Digital Sky Technologies, investor in Facebook and Zynga, intends to make big investments in social Web startups over the next five years
In early 2009, as Russian investor Yuri Milner scoured the social media landscape for possible targets, he didn't wait for Facebook to call. Milner hopped on a plane and met directly with Facebook CEO Mark Zuckerberg in Palo Alto, Calif., paving the way for his company, Digital Sky Technologies, to pay $200 million for an almost 2% stake. "I am making big investments," says Milner, who estimates that he spends as much as 75% of his time traveling. "You just have to be personally involved." Milner, 47, expects to get similarly involved with many additional companies in the next five years. Moscow-based Digital Sky Technologies, which in December led a round of funding in social gaming site Zynga, plans to invest more than $1 billion in social Web startups around the world, mostly outside Russia, Milner says in an interview with Bloomberg BusinessWeek. "We monitor close to 50 companies globally that can be potential investment opportunities," Milner says. He expects to announce at least one deal by midyear. "I'd like to see DST as a significant global investment company in the Internet arena." Digital Sky tends to take small stakes in large, established social media companies that might otherwise be on the verge of an initial share sale. Such a big infusion—typically at a higher valuation than earlier-stage investments—gives an enterprise time to pursue growth without facing the pressures of a publicly traded company. Milner is "a natural choice for any Web business that is at scale and interested in bringing more investors—but not in an IPO," says Mark Pincus, CEO of Zynga, which was approached by Digital Sky when it wasn't yet looking for additional capital. "He already had a very sophisticated understanding of social gaming. It was a very good alignment of goals." In December, DST led a $180 million round of funding in Zynga. Other investors include Andreessen Horowitz, co-founded by Internet pioneer Marc Andreessen. (Bloomberg LP, or a subsidiary of the company, is an investor in Andreessen Horowitz; Bloomberg LP owns Bloomberg BusinessWeek.) DST's stakes in Russian Web giants
Milner says he invests for the "very long term," comparing his style to that of Warren Buffett, an investor he admires. He declined to disclose potential targets, but analysts say candidates include microblogging site Twitter and Foursquare, a mobile service that helps users share information about their whereabouts. DST's investments so far "are the leaders in their categories," says independent IPO analyst Tom Taulli. Foursquare co-founder Dennis Crowley and Twitter spokeswoman Jenna Sampson didn't respond to requests for comment. Digital Sky is an investor in Vkontakte.ru, Russia's largest social network, and Mail.ru, a Russian Web portal that, like Yahoo! (YHOO), provides e-mail and other communications services. Russia has the "world's most engaged social networking audience," according to comScore, which monitors Web traffic in 40 countries. In January, the average Russian Web user spent 9.3 hours on social sites, comScore says. The U.S. ranked 18th, with users spending 4.5 hours on social sites.

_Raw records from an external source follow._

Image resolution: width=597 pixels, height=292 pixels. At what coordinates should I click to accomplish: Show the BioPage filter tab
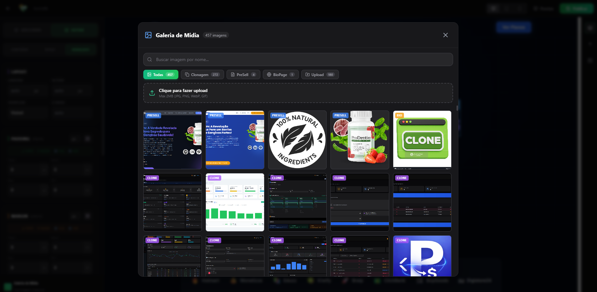coord(280,74)
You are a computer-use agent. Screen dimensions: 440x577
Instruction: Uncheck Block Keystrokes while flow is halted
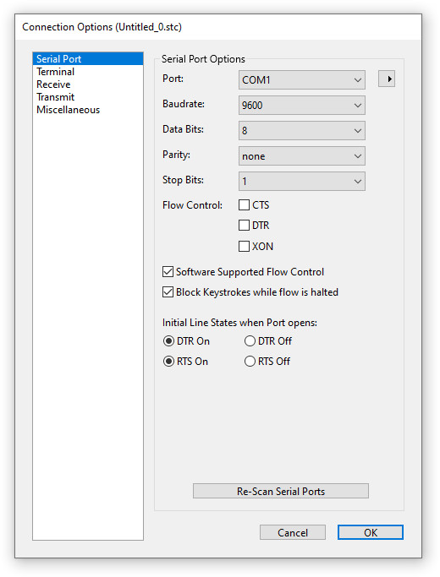pyautogui.click(x=168, y=292)
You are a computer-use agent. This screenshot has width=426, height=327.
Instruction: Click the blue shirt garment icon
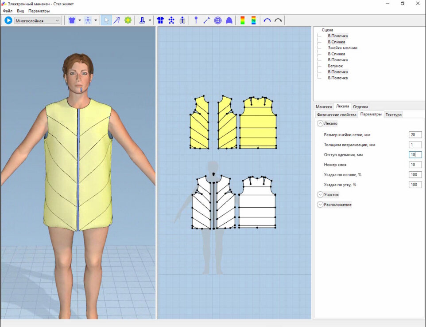click(x=72, y=20)
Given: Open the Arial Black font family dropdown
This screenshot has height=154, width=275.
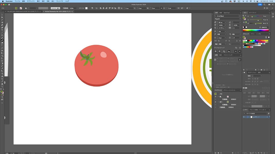Looking at the screenshot, I should pos(239,16).
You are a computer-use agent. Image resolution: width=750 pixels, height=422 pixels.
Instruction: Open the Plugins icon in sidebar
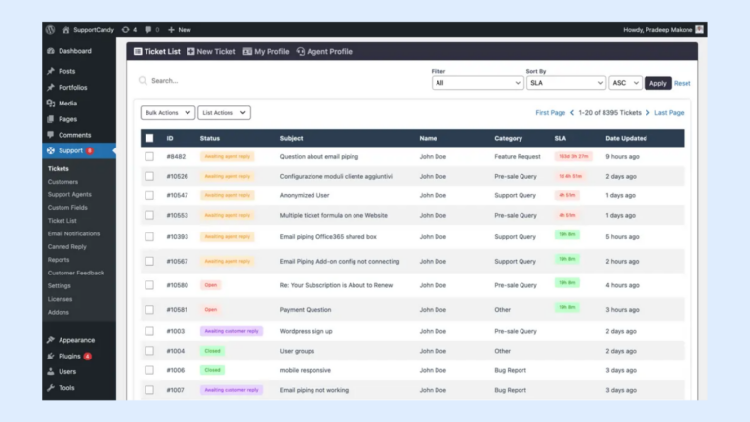(x=50, y=357)
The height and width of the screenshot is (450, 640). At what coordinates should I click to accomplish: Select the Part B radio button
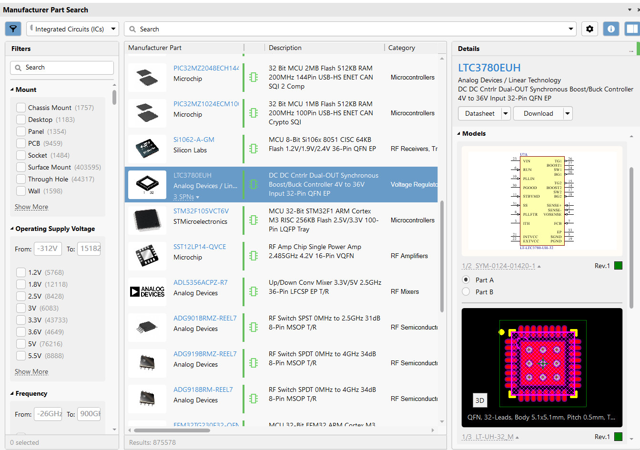[466, 292]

One of Digital Sky's Russian Web portals is also bidding for AOL's (AOL) ICQ instant messenger business, according to a person familiar with the matter, who asked not to be identified because the discussions are not public. With more than 42 million active users and more than half of Russia's instant messaging market, ICQ could fetch $90 million to $200 million, according to analysts' estimates. Digital Sky's interest in ICQ was previously reported by The Wall Street Journal. Web business: "walking encyclopedias"
Digital Sky's approach carries risks. It spends large sums for small stakes, gaining less sway over operations than investors that put up less money at earlier stages. Yet Milner—who earned an MBA at the Wharton School—actively dispenses advice, visiting Zynga monthly, Pincus says. Milner "is ready to give input, but it's a soft touch," Pincus says. "He is a trusted advisor." Fellow investors concur. "Yuri and his team were bringing in a level of knowledge about these businesses that was the best I've ever seen," says Andreessen, a Facebook board member. "They are walking encyclopedias of all business models of Internet businesses globally." Having worked with DST on the Facebook and Zynga investments, "We'd happily do a third," Andreessen says. Milner, who also holds an advanced degree in theoretical physics from Moscow State University, says he's in no hurry to see Facebook sell shares and may remain invested after an IPO. "As long as [Zuckerberg] is leading the business, we'll be an investor," Milner says. Digital Sky has increased its initial stake by making "opportunistic" purchases from other investors, Milner says, though he declines to disclose his current position. Milner says he may increase existing stakes in other companies, too. The investments have paid off for closely held Digital Sky, Milner says, adding that annual sales have doubled in recent years and the company is "overall very profitable." Digital Sky says its companies "comprise well over 70% of all page views in the Russian speaking Internet." DST has no current plans to sell shares, Milner says. Some of his portfolio companies, he says, may go public before Digital Sky does.